Stored records:
########################################
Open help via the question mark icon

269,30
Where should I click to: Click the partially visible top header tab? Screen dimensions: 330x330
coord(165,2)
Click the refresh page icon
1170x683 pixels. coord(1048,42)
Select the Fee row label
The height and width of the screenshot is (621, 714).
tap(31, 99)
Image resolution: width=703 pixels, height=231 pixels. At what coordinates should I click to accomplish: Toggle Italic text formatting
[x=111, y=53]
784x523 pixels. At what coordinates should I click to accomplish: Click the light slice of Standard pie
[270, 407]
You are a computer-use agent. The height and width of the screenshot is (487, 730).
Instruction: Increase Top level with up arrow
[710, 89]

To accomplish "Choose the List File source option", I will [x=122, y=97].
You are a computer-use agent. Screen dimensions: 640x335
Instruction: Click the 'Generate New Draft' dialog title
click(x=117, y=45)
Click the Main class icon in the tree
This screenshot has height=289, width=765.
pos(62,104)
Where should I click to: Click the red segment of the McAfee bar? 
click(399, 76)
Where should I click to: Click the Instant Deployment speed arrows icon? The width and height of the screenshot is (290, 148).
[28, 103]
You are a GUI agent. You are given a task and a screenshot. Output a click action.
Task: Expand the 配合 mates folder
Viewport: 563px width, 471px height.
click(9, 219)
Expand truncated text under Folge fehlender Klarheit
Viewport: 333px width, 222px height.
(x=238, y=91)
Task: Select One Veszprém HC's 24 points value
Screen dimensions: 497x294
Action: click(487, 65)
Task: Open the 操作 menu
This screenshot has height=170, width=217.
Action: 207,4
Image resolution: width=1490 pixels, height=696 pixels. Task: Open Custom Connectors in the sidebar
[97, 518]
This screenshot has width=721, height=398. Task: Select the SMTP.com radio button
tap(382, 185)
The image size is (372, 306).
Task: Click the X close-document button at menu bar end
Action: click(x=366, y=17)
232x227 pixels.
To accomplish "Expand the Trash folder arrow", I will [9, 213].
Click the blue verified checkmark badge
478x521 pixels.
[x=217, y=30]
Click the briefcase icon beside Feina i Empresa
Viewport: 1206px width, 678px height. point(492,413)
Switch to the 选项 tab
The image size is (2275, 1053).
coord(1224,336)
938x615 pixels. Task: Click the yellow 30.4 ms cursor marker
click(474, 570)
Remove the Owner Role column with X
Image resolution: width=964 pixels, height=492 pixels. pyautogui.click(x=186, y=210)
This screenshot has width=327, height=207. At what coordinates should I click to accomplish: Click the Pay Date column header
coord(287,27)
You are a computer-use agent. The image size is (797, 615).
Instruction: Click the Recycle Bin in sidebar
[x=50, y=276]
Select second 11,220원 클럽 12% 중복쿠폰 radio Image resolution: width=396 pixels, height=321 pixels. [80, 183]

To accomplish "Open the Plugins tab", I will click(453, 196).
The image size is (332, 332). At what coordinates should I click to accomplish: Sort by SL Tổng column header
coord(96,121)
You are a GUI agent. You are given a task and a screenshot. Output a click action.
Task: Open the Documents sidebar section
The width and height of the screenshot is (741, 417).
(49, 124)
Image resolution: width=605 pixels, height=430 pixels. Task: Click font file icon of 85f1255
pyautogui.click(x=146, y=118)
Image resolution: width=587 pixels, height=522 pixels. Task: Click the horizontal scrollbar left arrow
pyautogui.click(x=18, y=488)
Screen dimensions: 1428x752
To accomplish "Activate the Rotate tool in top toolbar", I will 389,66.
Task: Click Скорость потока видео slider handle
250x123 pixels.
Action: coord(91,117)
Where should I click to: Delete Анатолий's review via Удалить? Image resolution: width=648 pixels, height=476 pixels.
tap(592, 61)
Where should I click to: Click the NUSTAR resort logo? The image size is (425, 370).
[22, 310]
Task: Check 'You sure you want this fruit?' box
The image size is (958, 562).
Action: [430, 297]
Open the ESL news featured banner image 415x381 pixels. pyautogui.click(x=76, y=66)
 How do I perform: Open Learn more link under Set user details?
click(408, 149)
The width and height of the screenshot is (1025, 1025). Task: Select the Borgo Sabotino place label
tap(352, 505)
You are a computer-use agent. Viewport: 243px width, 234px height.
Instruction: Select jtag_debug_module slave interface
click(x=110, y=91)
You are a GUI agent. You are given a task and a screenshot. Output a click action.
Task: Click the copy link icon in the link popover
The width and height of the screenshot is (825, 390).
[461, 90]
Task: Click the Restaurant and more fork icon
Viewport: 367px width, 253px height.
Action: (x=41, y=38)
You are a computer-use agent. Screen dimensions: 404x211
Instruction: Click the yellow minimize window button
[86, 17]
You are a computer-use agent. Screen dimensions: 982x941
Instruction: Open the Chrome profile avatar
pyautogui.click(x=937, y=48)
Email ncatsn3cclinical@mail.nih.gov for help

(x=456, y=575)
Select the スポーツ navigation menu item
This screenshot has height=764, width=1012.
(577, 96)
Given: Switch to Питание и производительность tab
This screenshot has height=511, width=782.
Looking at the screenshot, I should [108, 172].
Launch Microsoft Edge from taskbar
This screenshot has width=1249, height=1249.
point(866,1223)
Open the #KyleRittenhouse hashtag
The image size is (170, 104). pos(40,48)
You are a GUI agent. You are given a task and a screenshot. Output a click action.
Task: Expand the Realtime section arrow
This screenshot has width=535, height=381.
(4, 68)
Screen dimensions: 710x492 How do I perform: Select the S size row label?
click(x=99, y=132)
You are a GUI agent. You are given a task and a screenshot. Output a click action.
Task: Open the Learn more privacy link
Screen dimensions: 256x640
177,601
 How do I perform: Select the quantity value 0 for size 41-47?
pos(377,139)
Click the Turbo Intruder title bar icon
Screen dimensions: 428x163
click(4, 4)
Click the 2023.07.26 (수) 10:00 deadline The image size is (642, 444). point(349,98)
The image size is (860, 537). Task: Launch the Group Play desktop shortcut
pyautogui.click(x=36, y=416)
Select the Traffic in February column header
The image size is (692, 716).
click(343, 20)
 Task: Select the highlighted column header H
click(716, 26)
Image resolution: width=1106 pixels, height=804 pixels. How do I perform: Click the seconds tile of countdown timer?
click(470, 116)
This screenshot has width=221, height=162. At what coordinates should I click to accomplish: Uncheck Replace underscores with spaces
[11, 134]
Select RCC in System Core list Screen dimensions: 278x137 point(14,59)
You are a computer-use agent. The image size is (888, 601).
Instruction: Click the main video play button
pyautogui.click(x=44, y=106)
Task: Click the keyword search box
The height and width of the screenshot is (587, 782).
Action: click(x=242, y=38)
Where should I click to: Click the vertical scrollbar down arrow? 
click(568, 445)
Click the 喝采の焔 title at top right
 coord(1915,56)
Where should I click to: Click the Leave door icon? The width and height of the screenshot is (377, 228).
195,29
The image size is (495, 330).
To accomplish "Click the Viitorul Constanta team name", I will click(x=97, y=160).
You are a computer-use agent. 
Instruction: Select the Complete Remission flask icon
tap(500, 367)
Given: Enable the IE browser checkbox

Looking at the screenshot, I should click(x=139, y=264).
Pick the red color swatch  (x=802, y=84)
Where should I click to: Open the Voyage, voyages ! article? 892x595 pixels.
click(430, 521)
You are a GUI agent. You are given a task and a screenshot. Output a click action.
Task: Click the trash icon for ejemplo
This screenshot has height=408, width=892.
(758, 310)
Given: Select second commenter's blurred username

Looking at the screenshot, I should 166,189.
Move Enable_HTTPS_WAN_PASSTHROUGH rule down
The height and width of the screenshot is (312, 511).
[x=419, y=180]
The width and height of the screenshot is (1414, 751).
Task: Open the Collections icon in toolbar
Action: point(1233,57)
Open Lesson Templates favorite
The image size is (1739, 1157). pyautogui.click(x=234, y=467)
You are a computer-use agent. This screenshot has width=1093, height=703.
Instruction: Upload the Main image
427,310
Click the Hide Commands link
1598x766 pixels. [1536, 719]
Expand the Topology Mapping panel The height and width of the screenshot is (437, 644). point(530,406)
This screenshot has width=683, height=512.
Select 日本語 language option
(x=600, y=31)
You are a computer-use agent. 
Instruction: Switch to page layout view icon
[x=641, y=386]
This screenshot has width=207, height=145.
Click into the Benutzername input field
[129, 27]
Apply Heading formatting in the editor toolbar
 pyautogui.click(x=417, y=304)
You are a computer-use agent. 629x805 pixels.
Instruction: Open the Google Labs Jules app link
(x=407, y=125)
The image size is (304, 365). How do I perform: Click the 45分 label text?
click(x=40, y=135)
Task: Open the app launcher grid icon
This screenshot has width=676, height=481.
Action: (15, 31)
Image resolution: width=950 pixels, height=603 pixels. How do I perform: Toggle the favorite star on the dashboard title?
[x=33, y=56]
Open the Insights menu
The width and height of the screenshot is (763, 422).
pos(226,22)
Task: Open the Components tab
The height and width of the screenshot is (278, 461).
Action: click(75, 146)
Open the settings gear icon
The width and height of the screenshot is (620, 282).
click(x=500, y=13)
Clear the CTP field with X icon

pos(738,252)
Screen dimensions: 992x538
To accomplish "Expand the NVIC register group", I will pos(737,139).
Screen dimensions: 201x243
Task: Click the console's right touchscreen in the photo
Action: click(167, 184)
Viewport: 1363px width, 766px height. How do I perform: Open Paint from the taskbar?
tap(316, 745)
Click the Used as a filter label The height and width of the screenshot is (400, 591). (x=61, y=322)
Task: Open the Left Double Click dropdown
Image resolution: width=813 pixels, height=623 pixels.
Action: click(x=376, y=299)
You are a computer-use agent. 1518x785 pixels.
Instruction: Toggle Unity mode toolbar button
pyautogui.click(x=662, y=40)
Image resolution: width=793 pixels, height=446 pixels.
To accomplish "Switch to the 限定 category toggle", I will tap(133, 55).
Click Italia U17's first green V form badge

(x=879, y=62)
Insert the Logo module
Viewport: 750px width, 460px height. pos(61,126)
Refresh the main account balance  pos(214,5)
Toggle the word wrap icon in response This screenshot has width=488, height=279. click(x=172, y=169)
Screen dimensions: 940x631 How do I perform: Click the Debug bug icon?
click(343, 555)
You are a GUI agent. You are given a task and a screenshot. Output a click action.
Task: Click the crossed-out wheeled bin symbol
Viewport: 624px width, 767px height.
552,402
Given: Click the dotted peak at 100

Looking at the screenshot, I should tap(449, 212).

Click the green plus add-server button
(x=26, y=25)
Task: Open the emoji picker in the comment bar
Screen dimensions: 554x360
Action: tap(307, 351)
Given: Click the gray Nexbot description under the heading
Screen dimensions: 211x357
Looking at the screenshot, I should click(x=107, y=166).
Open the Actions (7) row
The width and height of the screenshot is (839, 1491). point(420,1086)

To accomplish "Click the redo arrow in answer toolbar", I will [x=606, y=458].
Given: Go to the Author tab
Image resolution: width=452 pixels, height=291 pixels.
########################################
- **Task brief**:
Using the records above, repeat exactly the lines from the first one through the line with "You are a computer-use agent. Screen dimensions: 640x335".

- **Solution to the problem**:
Open help via the question mark icon

269,30
Where should I click to: Click the partially visible top header tab? Screen dimensions: 330x330
coord(165,2)
Click the refresh page icon
1170x683 pixels. coord(1048,42)
Select the Fee row label
The height and width of the screenshot is (621, 714).
tap(31, 99)
Image resolution: width=703 pixels, height=231 pixels. At what coordinates should I click to accomplish: Toggle Italic text formatting
[x=111, y=53]
784x523 pixels. At what coordinates should I click to accomplish: Click the light slice of Standard pie
[270, 407]
You are a computer-use agent. The height and width of the screenshot is (487, 730).
Instruction: Increase Top level with up arrow
[710, 89]

To accomplish "Choose the List File source option", I will [x=122, y=97].
You are a computer-use agent. Screen dimensions: 640x335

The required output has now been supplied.